**TEXT PROVIDED**
---*---
Over Time the Brain Stops Listening
We’ve written before about fitness plateaus – and how when subjected to a repetitive activity or diet the body adapts to tolerate these at the lowest cost possible. The same principle applies here.
If you only ate one cupcake at a time, and only once a week, you might get the same kind of high every time. But that’s not what’s happening – the stronger the pathways get, the more cupcakes you want. The more you want, the more you eat. The more you eat, the more dopamine gets flowing.
Over time, your brain starts to expect the constant floods of dopamine into the pleasure centers of your brain. As a response to this, as your body continues to grow and rebuild itself it also cuts back on the number of available dopamine receptors in your neural pathways.
This means that while you may still be creating just as much dopamine as before, you will not feel the same level of high as before because your neurons have effectively “stopped listening.”
And that is disappointing. Very disappointing. You took an action that should reward you with a good feeling – but it’s not as good as you expected. So you feel there is no alternative but to try harder.
This is a universal truth about all addiction. Over time you build up a tolerance, and a stimulus that once would shoot you high into the clouds is now merely the base requirement to barely feel normal.
We’ve long seen this pattern in people addicted to drugs. Any smoker (or former smoker) can attest to it. And research has now shown that we do exactly the same thing with food.
Addicted to Doughnuts
The reason “just one bite” doesn’t work is the same reason a recovering alcoholic knows to avoid “just one drink” and a former smoker knows better than to light up “just one cigarette” – the sleeping giant will awaken, the addiction will rage forth in a torrential tidal wave, and all hope will be lost.
---*---
**RECORDED INFORMATION**

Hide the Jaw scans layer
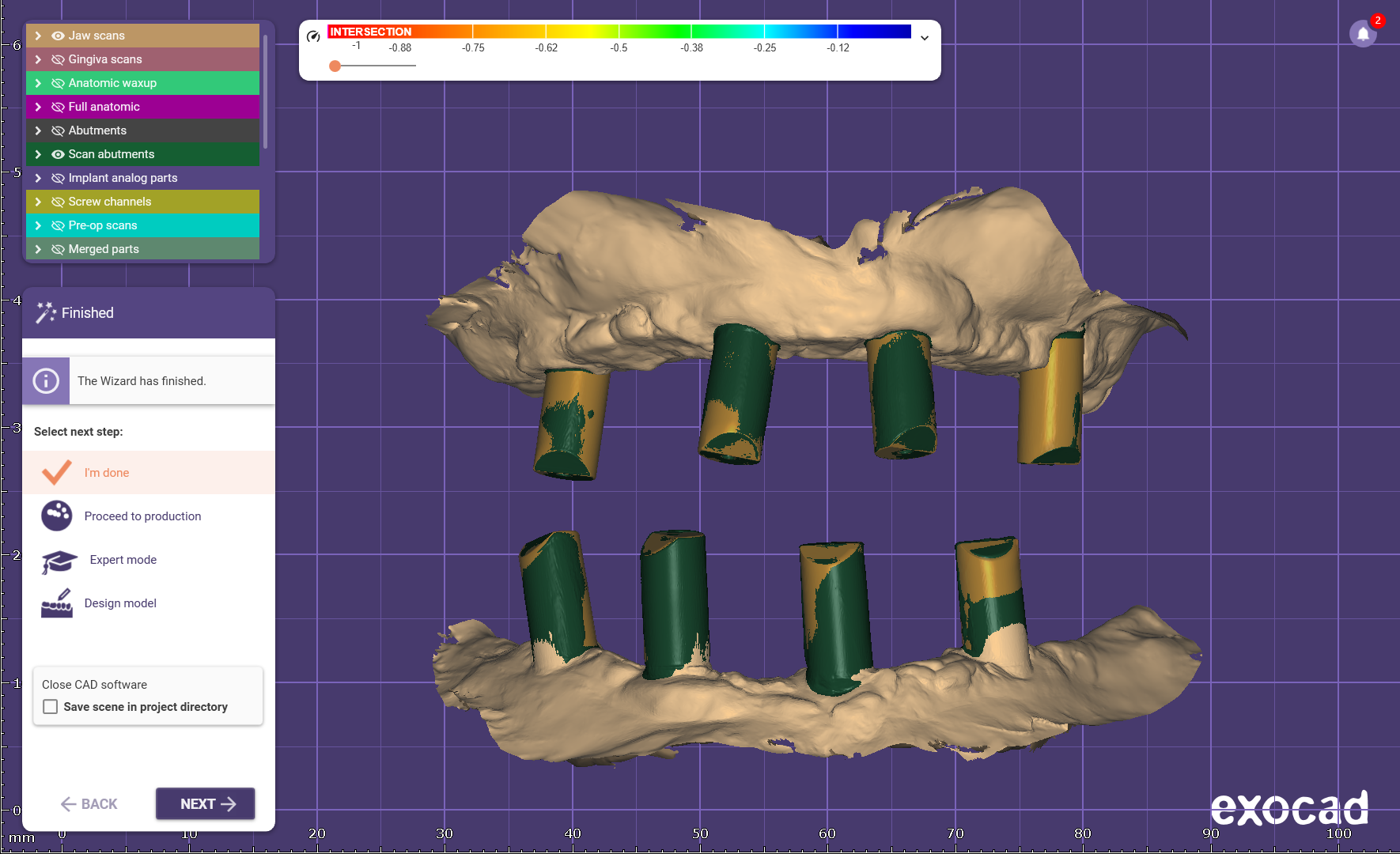 (58, 36)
---*---
**WORK TASK**
Retype the whole text on the brain and food addiction word for word.

**TASK RESULT**
Over Time the Brain Stops Listening
We’ve written before about fitness plateaus – and how when subjected to a repetitive activity or diet the body adapts to tolerate these at the lowest cost possible. The same principle applies here.
If you only ate one cupcake at a time, and only once a week, you might get the same kind of high every time. But that’s not what’s happening – the stronger the pathways get, the more cupcakes you want. The more you want, the more you eat. The more you eat, the more dopamine gets flowing.
Over time, your brain starts to expect the constant floods of dopamine into the pleasure centers of your brain. As a response to this, as your body continues to grow and rebuild itself it also cuts back on the number of available dopamine receptors in your neural pathways.
This means that while you may still be creating just as much dopamine as before, you will not feel the same level of high as before because your neurons have effectively “stopped listening.”
And that is disappointing. Very disappointing. You took an action that should reward you with a good feeling – but it’s not as good as you expected. So you feel there is no alternative but to try harder.
This is a universal truth about all addiction. Over time you build up a tolerance, and a stimulus that once would shoot you high into the clouds is now merely the base requirement to barely feel normal.
We’ve long seen this pattern in people addicted to drugs. Any smoker (or former smoker) can attest to it. And research has now shown that we do exactly the same thing with food.
Addicted to Doughnuts
The reason “just one bite” doesn’t work is the same reason a recovering alcoholic knows to avoid “just one drink” and a former smoker knows better than to light up “just one cigarette” – the sleeping giant will awaken, the addiction will rage forth in a torrential tidal wave, and all hope will be lost.